[Work item] Count lines holding the string "size" in the data that follows. Reply with one number only.

[Data supplied]
^^^^^^^^

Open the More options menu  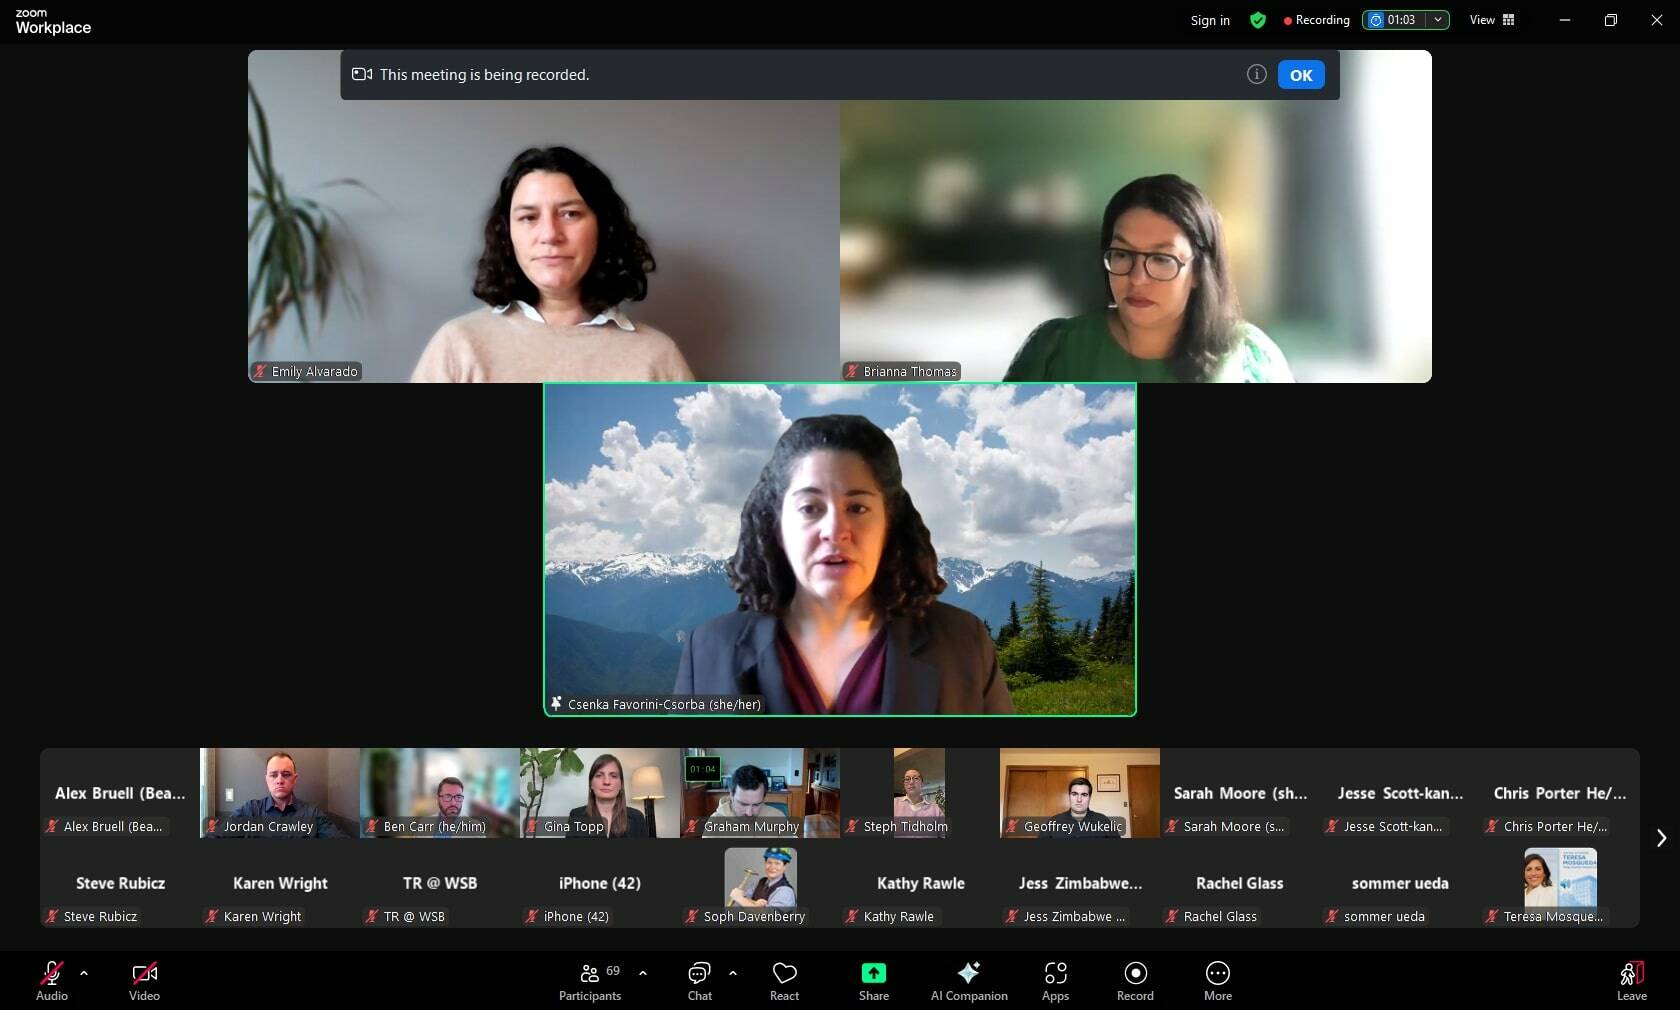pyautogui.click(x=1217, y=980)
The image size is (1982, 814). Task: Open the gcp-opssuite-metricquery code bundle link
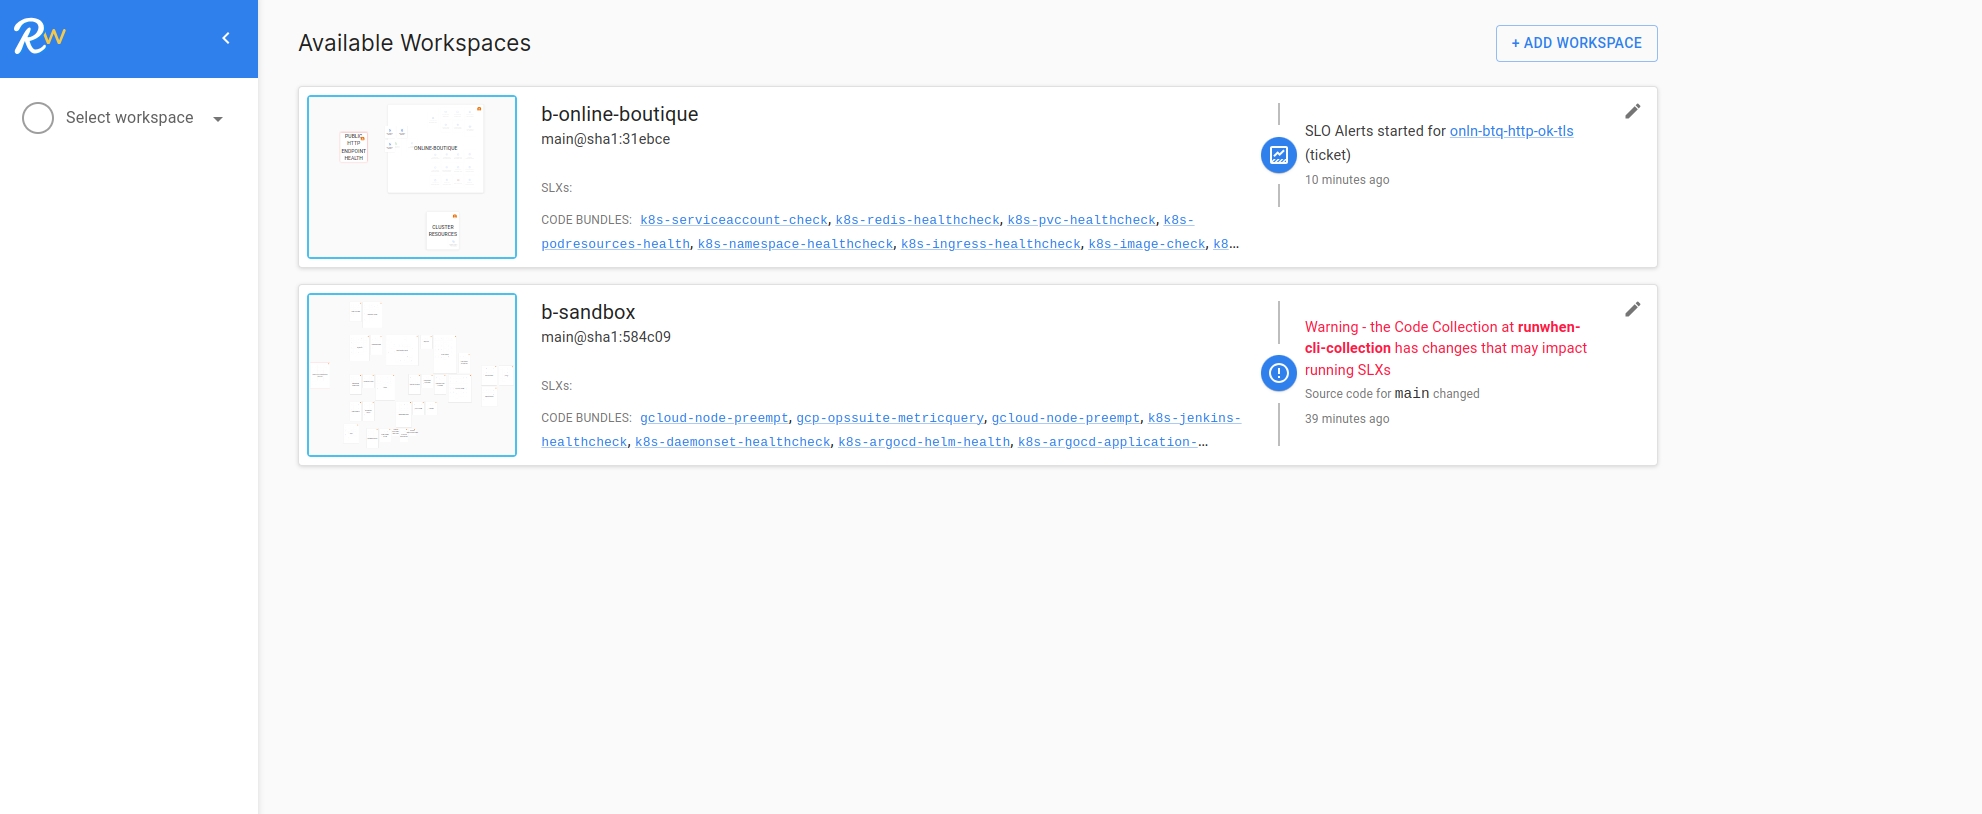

^^^^^^^^

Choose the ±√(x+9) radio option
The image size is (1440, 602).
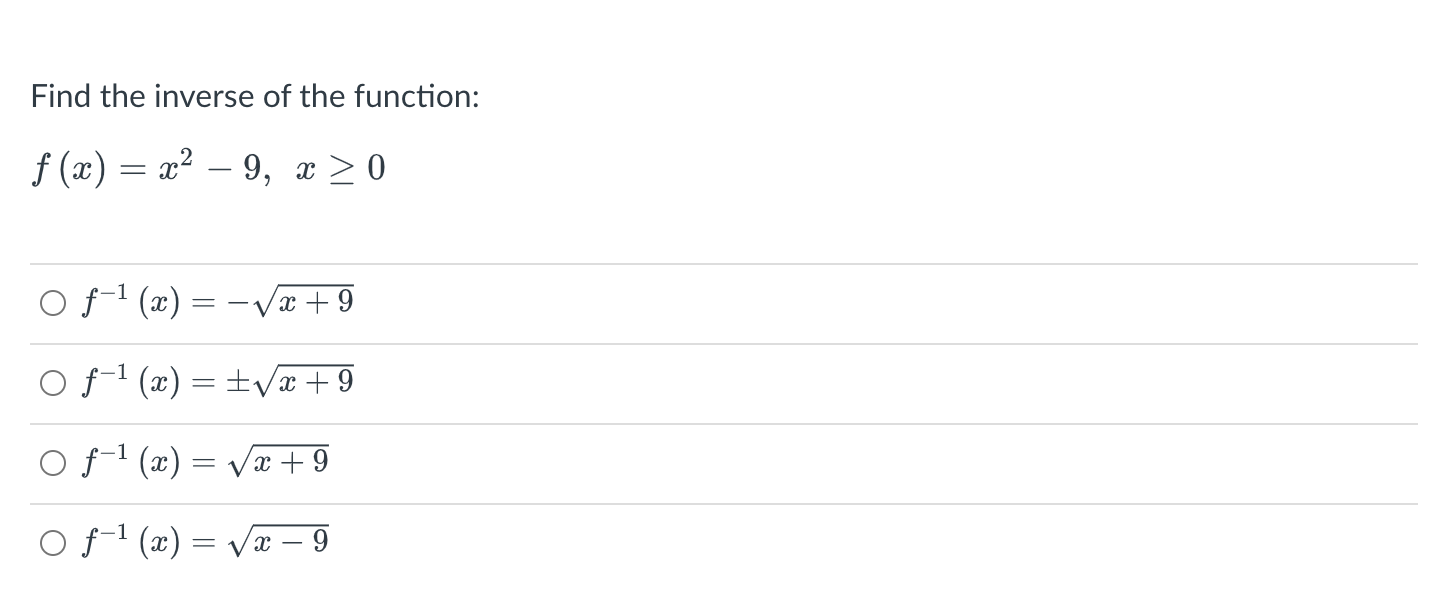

^^^^^^^^

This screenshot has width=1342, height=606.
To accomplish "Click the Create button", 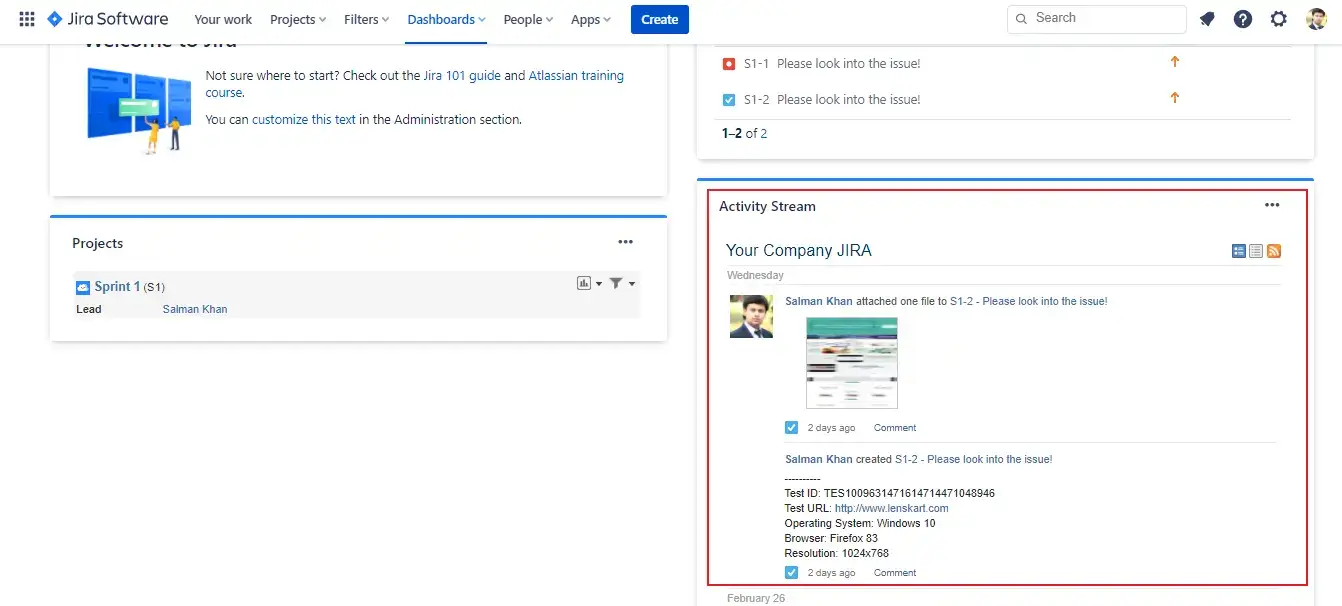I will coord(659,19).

^^^^^^^^

[Written answer] 2